The MERA Industrial benchmark was created with the support of the academic community, in particular, the Skolkovo Institute of Science and Technology, Kuban State Agrarian University, Russian Academy of National Economy and Public Administration, Nizhny Novgorod State University of Architecture and Civil Engineering and others took part in the project. Leading experts carefully formulate assignments to ensure:
•Reliability of information based on confirmed sources
•Full coverage of the industry taxonomy
•Variety of complexity and types of tasks (from academic to practical cases)
•Validation of all key modeling skills
•Originality of wording and absence of internet borrowings
MERA Industrial is not only a tool for evaluating LLMs, but also a platform for formulating new tasks and cases, validating tasks, using ready-made benchmarks for selecting and implementing LLMs in business processes.
With the rapid development of AI and LLM, industry benchmarks are becoming a key tool for objective evaluation and implementation of models that can solve real business challenges - from optimizing production processes to decision support and improving customer service.
MERA Industrial is the new standard for transparency, credibility and efficiency in artificial intelligence selection for industries where the cost of error is particularly high.

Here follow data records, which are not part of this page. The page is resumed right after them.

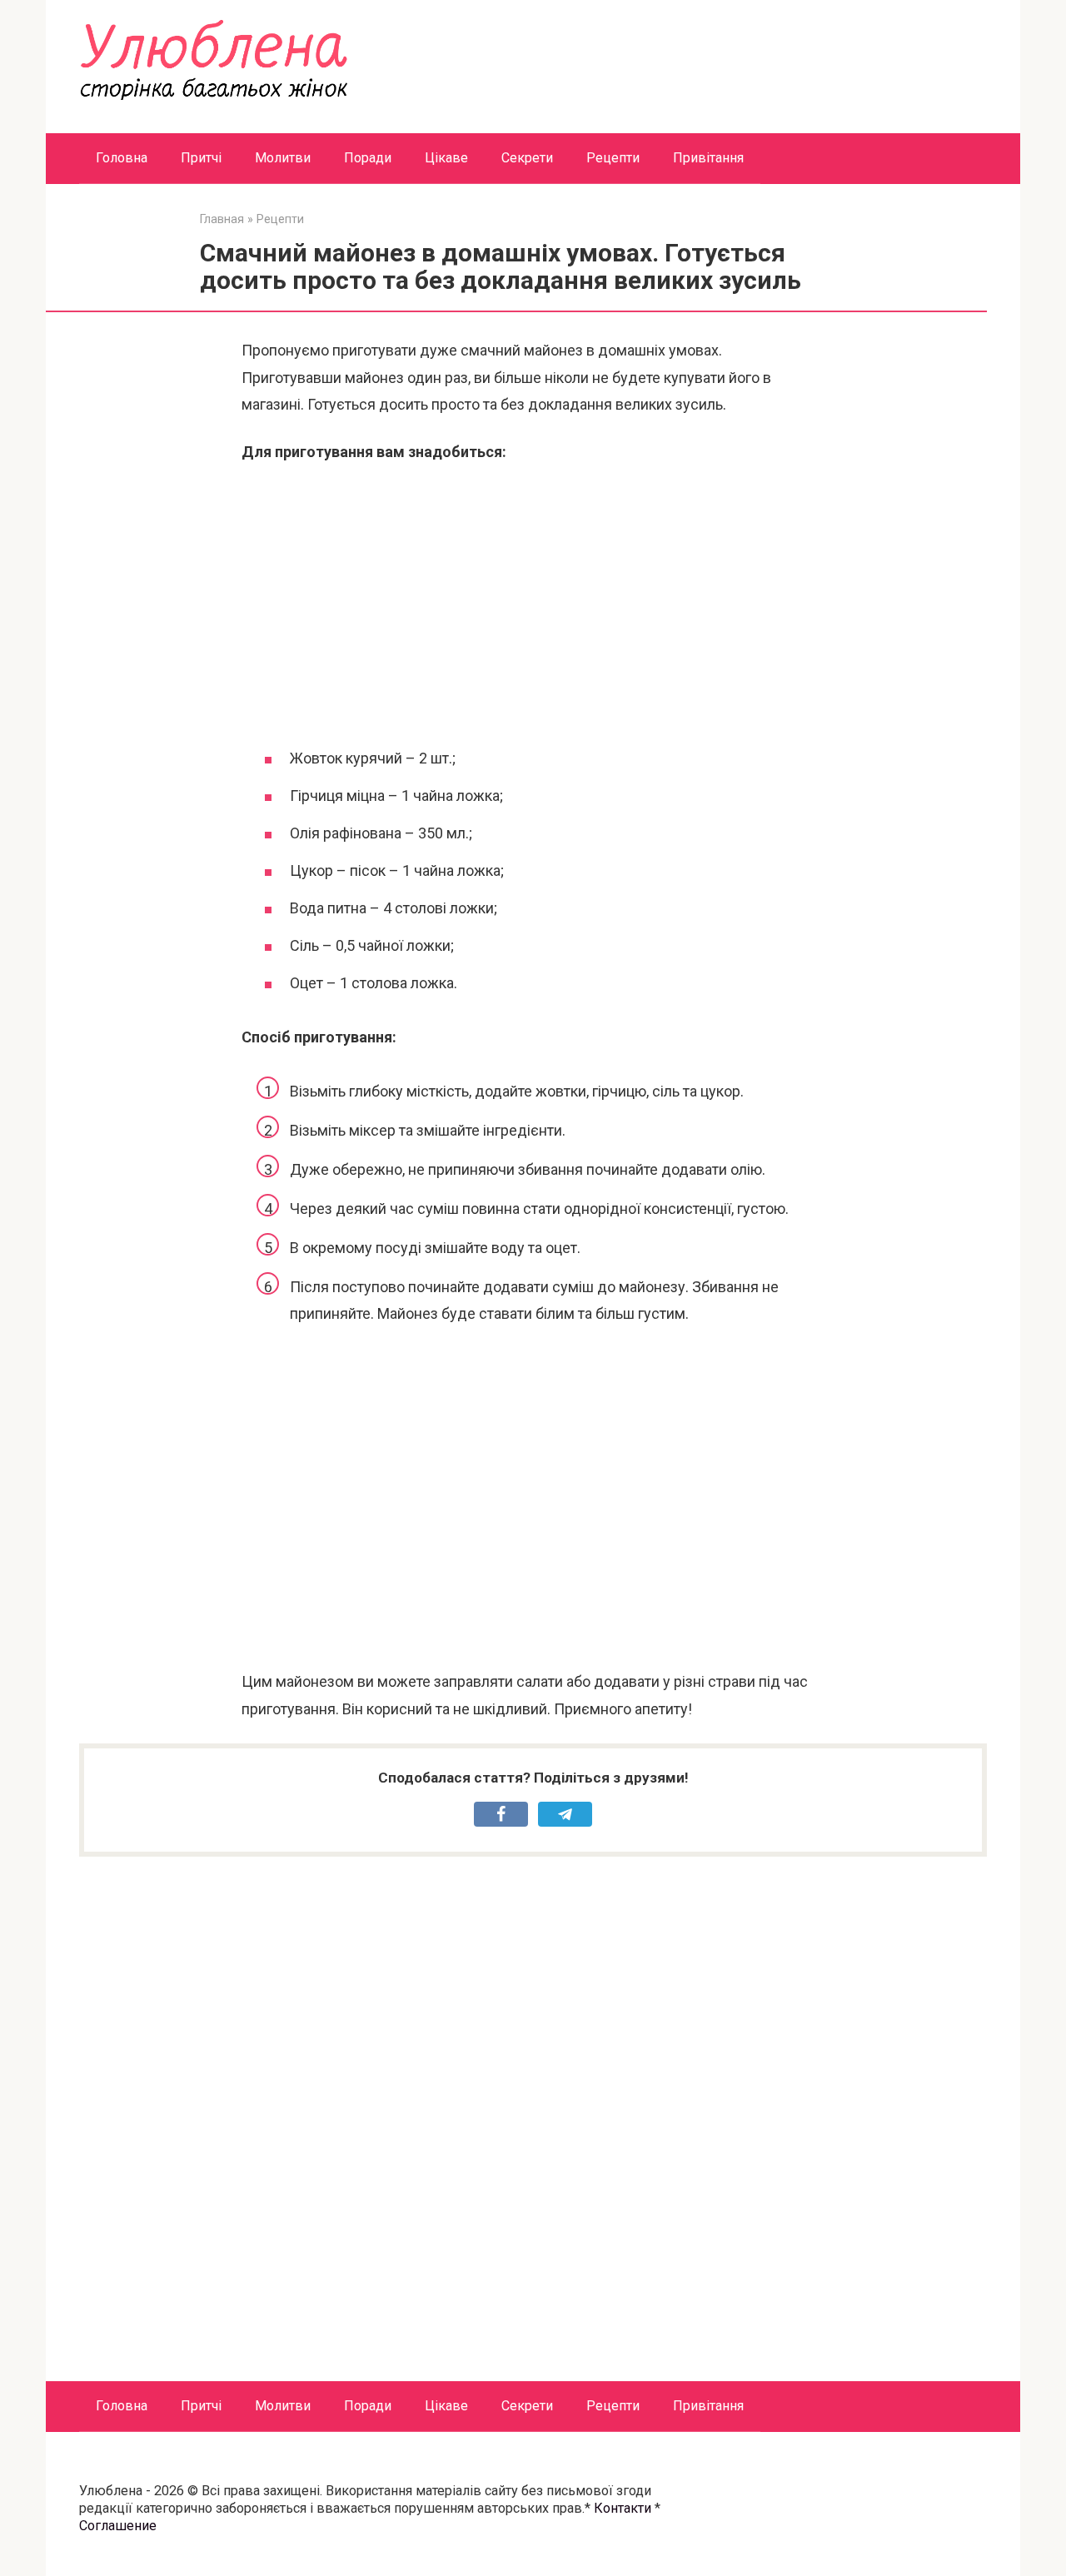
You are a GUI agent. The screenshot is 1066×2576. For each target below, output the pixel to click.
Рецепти (613, 158)
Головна (121, 158)
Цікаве (446, 158)
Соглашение (118, 2526)
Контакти (622, 2508)
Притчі (201, 158)
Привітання (708, 158)
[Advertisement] (533, 603)
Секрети (527, 158)
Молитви (283, 158)
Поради (367, 158)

The MERA benchmark, created with the participation of teams from Sberbank, MTS AI, Skoltech AI and the National Research University Higher School of Economics, was presented at the AI Journey international conference in 2023. Subsequently, the test methodology was also presented at ACL, the leading academic conference on computational linguistics, which has been held since 1963 and is supported by major IT companies from around the world, including Apple, Google Deep Mind, Baidu, IBM and others. Last year, the benchmark for Russian-speaking LLMs became even better: new datasets, support for APIs and features of SFT models, and an updated leaderboard with a convenient system for filtering results were added.